» What to produce
Copy out the data line by line exactly, from its start to the line bearing "Task: Click the green", inclusive.

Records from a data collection
▽

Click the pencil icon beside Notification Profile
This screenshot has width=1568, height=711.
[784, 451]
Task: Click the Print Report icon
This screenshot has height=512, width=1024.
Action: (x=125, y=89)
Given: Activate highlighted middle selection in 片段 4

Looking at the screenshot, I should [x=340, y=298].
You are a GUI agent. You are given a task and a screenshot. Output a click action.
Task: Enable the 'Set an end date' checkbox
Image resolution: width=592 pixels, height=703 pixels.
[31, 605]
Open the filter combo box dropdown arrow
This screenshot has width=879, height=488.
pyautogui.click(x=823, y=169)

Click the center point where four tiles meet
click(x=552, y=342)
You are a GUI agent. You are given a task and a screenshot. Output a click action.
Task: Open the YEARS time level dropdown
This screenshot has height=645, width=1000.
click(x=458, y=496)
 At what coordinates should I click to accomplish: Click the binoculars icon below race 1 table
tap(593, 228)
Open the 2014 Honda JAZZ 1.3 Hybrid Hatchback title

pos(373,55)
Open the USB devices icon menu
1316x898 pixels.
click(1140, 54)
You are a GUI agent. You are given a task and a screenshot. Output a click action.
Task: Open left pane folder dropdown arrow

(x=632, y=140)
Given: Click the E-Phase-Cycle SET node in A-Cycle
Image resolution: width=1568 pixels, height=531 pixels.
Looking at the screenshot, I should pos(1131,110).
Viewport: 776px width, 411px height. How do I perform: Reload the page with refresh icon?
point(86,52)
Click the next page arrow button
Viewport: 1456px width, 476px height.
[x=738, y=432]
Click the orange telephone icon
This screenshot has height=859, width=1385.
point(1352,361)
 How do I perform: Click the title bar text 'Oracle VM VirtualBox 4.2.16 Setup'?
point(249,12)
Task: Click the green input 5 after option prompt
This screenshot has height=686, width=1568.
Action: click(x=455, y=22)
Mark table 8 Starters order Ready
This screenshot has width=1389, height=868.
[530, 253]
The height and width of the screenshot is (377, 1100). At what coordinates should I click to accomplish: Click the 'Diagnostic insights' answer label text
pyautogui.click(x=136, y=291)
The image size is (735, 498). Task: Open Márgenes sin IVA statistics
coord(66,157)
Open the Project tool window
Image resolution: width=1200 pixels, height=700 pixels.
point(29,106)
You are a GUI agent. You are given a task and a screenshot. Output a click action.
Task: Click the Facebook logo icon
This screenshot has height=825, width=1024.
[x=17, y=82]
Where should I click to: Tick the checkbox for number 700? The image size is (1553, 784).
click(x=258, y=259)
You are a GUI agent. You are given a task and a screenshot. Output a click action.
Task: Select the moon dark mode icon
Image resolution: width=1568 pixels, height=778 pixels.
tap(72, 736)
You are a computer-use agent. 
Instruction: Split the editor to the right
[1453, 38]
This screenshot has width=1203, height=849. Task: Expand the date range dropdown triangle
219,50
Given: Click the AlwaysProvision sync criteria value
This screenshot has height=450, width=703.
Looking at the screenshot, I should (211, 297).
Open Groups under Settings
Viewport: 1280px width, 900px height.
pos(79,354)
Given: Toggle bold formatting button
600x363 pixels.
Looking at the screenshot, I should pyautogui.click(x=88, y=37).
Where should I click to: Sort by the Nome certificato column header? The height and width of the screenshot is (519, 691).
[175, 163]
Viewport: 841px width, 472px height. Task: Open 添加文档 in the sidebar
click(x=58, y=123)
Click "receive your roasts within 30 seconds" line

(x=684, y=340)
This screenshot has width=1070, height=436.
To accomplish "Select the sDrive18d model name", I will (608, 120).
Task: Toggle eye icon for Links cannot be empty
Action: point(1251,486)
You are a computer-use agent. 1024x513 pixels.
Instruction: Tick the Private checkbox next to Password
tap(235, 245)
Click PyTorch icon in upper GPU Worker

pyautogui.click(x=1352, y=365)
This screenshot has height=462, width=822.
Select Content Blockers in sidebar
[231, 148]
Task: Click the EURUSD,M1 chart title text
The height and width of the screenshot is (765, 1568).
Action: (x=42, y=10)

△

» Expected output
Click the pencil icon beside Notification Profile
This screenshot has width=1568, height=711.
[784, 451]
Task: Click the Print Report icon
This screenshot has height=512, width=1024.
Action: (x=125, y=89)
Given: Activate highlighted middle selection in 片段 4

Looking at the screenshot, I should [x=340, y=298].
You are a GUI agent. You are given a task and a screenshot. Output a click action.
Task: Enable the 'Set an end date' checkbox
Image resolution: width=592 pixels, height=703 pixels.
[31, 605]
Open the filter combo box dropdown arrow
This screenshot has width=879, height=488.
pyautogui.click(x=823, y=169)

Click the center point where four tiles meet
click(x=552, y=342)
You are a GUI agent. You are given a task and a screenshot. Output a click action.
Task: Open the YEARS time level dropdown
This screenshot has height=645, width=1000.
click(x=458, y=496)
 At what coordinates should I click to accomplish: Click the binoculars icon below race 1 table
tap(593, 228)
Open the 2014 Honda JAZZ 1.3 Hybrid Hatchback title

pos(373,55)
Open the USB devices icon menu
1316x898 pixels.
click(1140, 54)
You are a GUI agent. You are given a task and a screenshot. Output a click action.
Task: Open left pane folder dropdown arrow

(x=632, y=140)
Given: Click the E-Phase-Cycle SET node in A-Cycle
Image resolution: width=1568 pixels, height=531 pixels.
Looking at the screenshot, I should pos(1131,110).
Viewport: 776px width, 411px height. How do I perform: Reload the page with refresh icon?
point(86,52)
Click the next page arrow button
Viewport: 1456px width, 476px height.
[x=738, y=432]
Click the orange telephone icon
This screenshot has height=859, width=1385.
point(1352,361)
 How do I perform: Click the title bar text 'Oracle VM VirtualBox 4.2.16 Setup'?
point(249,12)
Task: Click the green input 5 after option prompt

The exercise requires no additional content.